**ABOUT THIS TASK:** From the listing below, pull out the lines that hold "samtycker".

-- THE RECORDS follows --

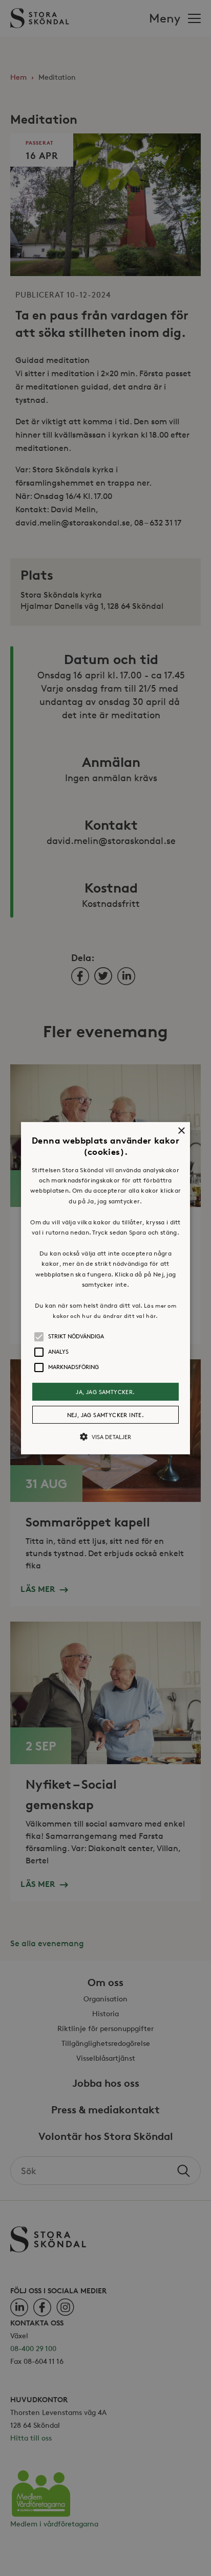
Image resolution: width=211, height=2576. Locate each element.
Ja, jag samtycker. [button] (105, 1391)
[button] (105, 1288)
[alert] (105, 1288)
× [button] (181, 1130)
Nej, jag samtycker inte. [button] (105, 1415)
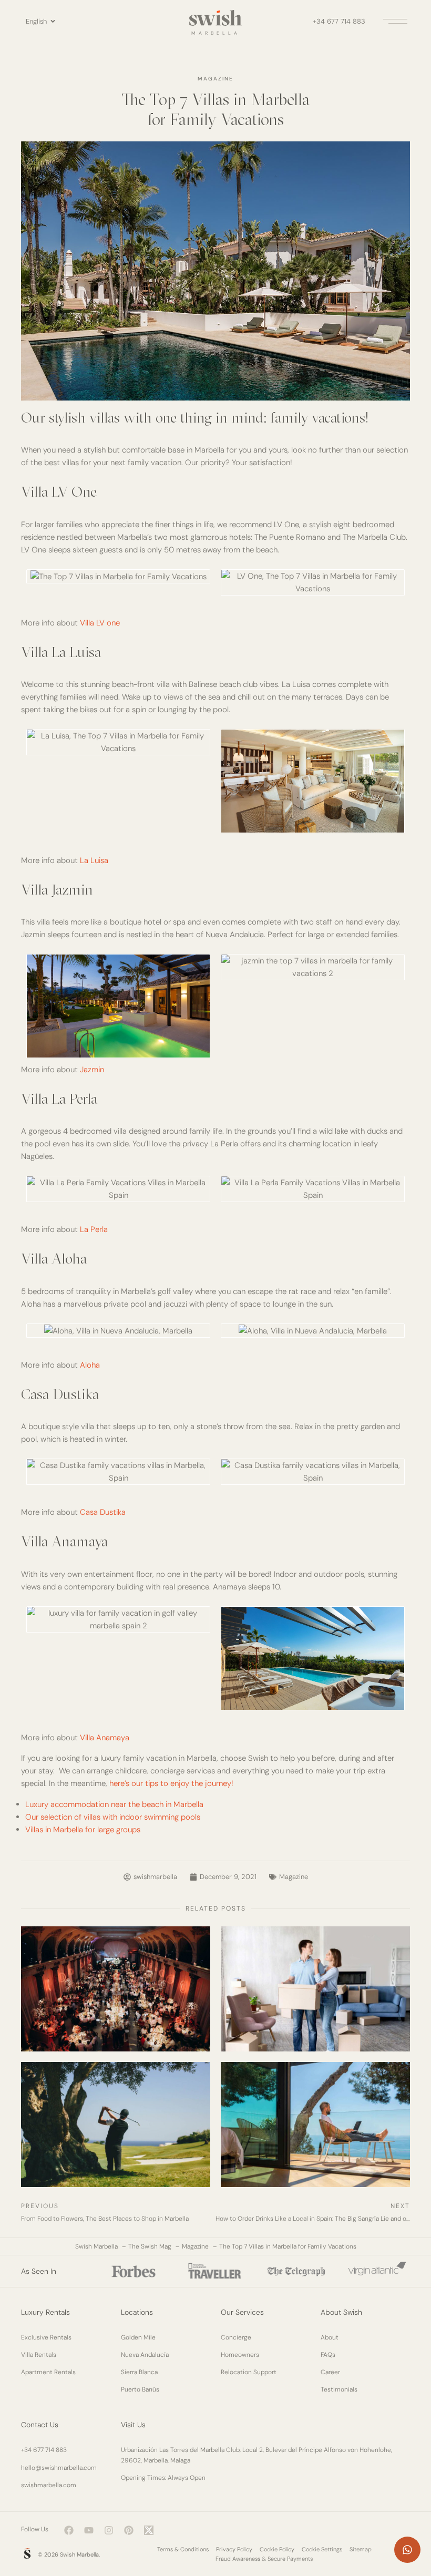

-- THE RECORDS concluded --

**ANSWER BOX:**
Ja, jag samtycker. [button] (105, 1391)
Nej, jag samtycker inte. [button] (105, 1415)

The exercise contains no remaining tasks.